* Assignment *
Please write out exactly the line containing "Where should I" below and every line after it, through the last one, but leave out any pictures.

Pixel coordinate grounding data

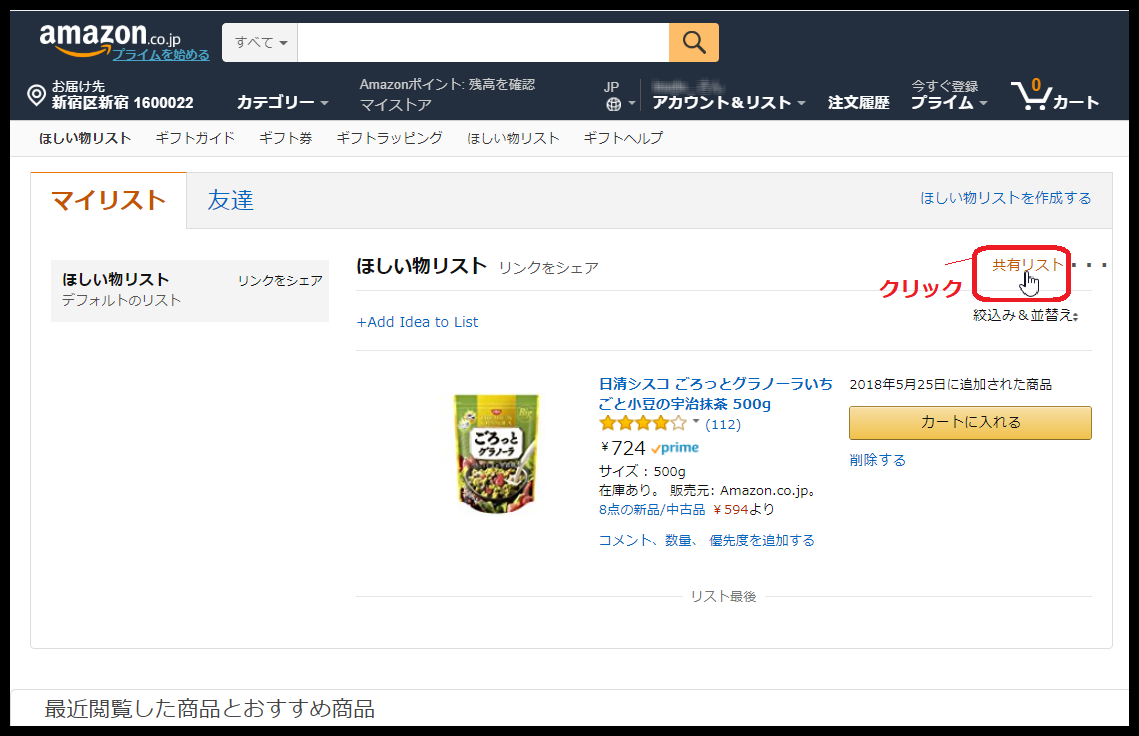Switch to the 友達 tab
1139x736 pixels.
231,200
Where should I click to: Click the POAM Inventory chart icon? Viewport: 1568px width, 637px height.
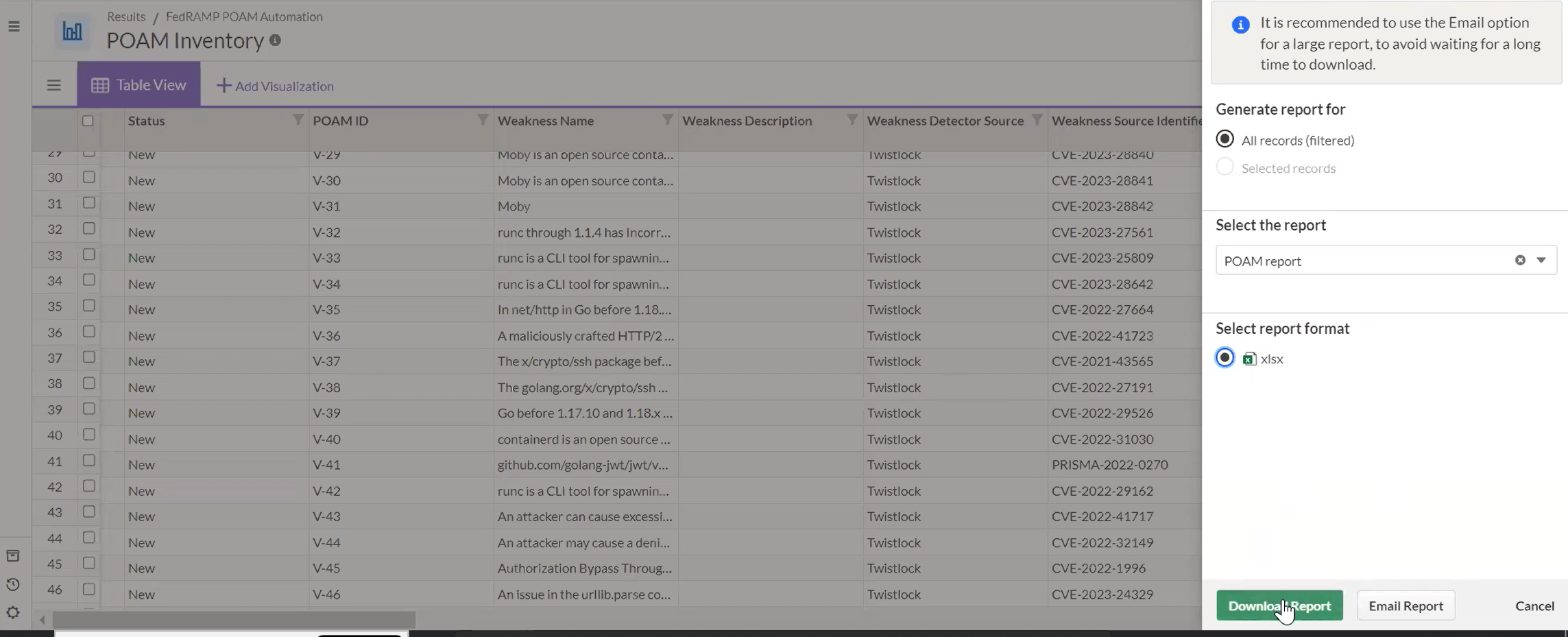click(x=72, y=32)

* Task output *
Where should I click to: Click the POAM Inventory chart icon? Viewport: 1568px width, 637px height.
click(x=72, y=32)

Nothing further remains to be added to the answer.